In C, why expression(Statement) containing comma(,) operator work differently

Question

I have a simple C code and big confusion about expressions containing comma(,) operator(s).

int main(){
    int i=0,j=11,c;
    c=i=j,++i;
    printf("c=%d i=%d\n",c,i);
    c=(i=j,++i);
    printf("c=%d i=%d\n",c,i);
    return 0;
}

The above code prints:

c=11 i=12
c=12 i=12

My questions are:

1. What is the actual work of comma(,) as an operator?
2. ++ has more precedence than , and =, why evaluation is done for the expression on left of comma?
3. What will be the order if an expression contains operators with different priority, will it depend on comma(,)?
4. Is it behaving like a substitute of semicolon(;)?

Answer 1

The assignment operator has a higher priority then the comma operator. Thus expression

c = i = j, ++i;

is equivalent to

( c = i = j ), ++i;

According to the C Standard (6.5.17 Comma operator)

2 The left operand of a comma operator is evaluated as a void expression; there is a sequence point between its evaluation and that of the right operand. Then the right operand is evaluated; the result has its type and value.114)

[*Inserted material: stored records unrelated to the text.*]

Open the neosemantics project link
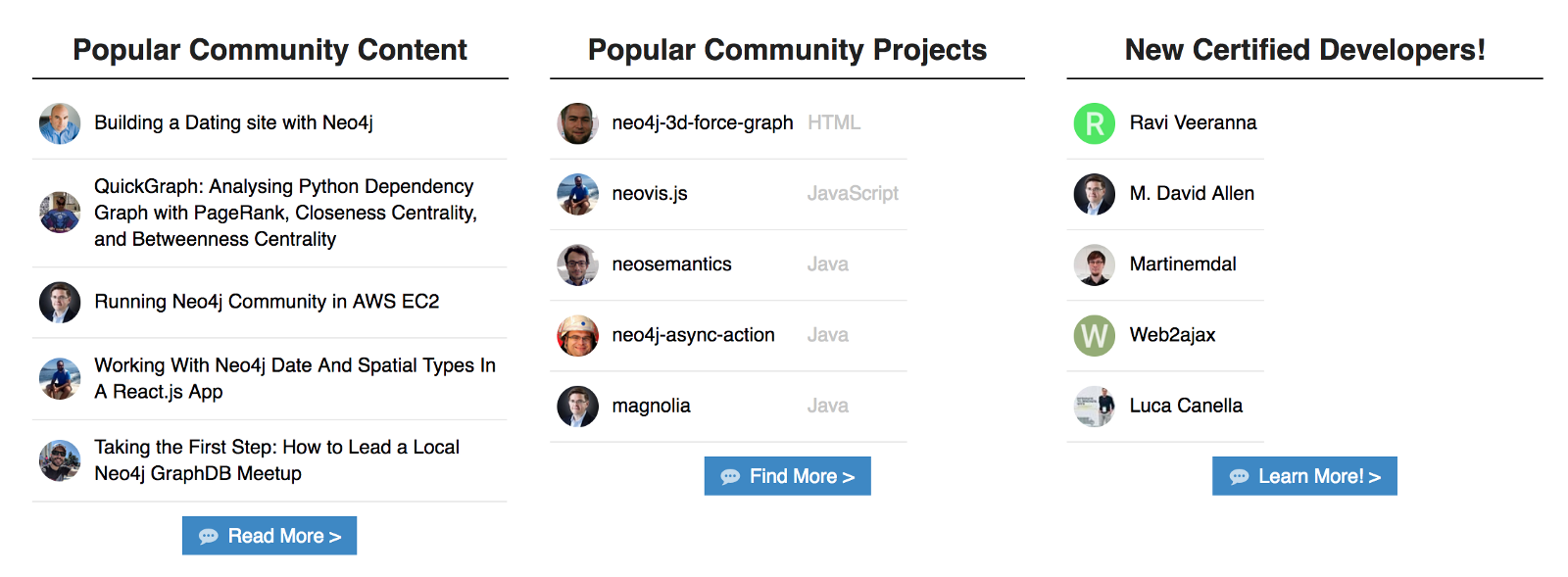 [671, 264]
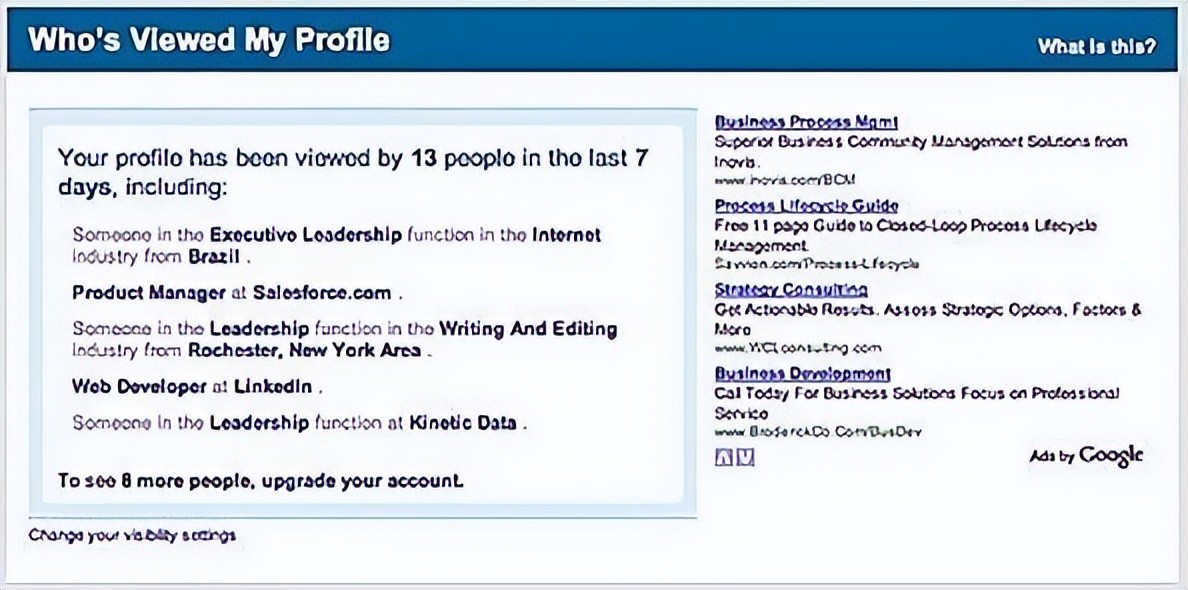The width and height of the screenshot is (1188, 590).
Task: Click 'Change your visibility settings' link
Action: (132, 535)
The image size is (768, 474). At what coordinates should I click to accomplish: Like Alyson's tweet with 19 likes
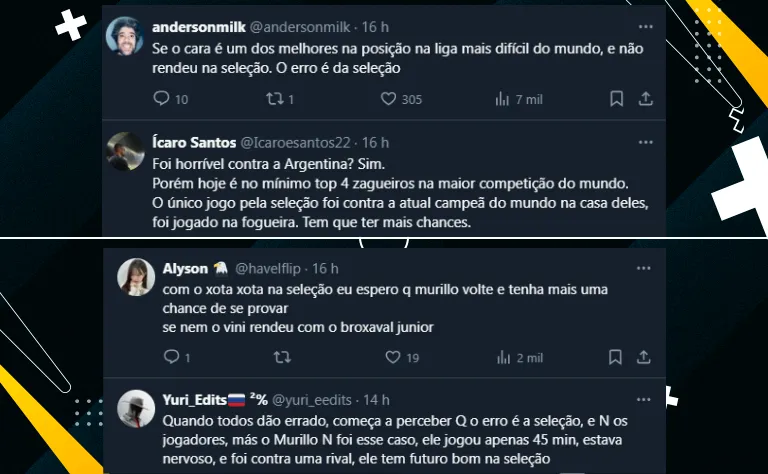[x=388, y=357]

In the expression above the result of the comma operator is discarded but it has a side effect of increasing i.

In this expression

c = ( i = j, ++i );

due to using parentheses you changed the order of the evaluation of the above expression. Now it is equivalent to

c = ( ( i = j ), ++i );

and variable c gets the value of expression ++i according to the quote from the C Standard listed above.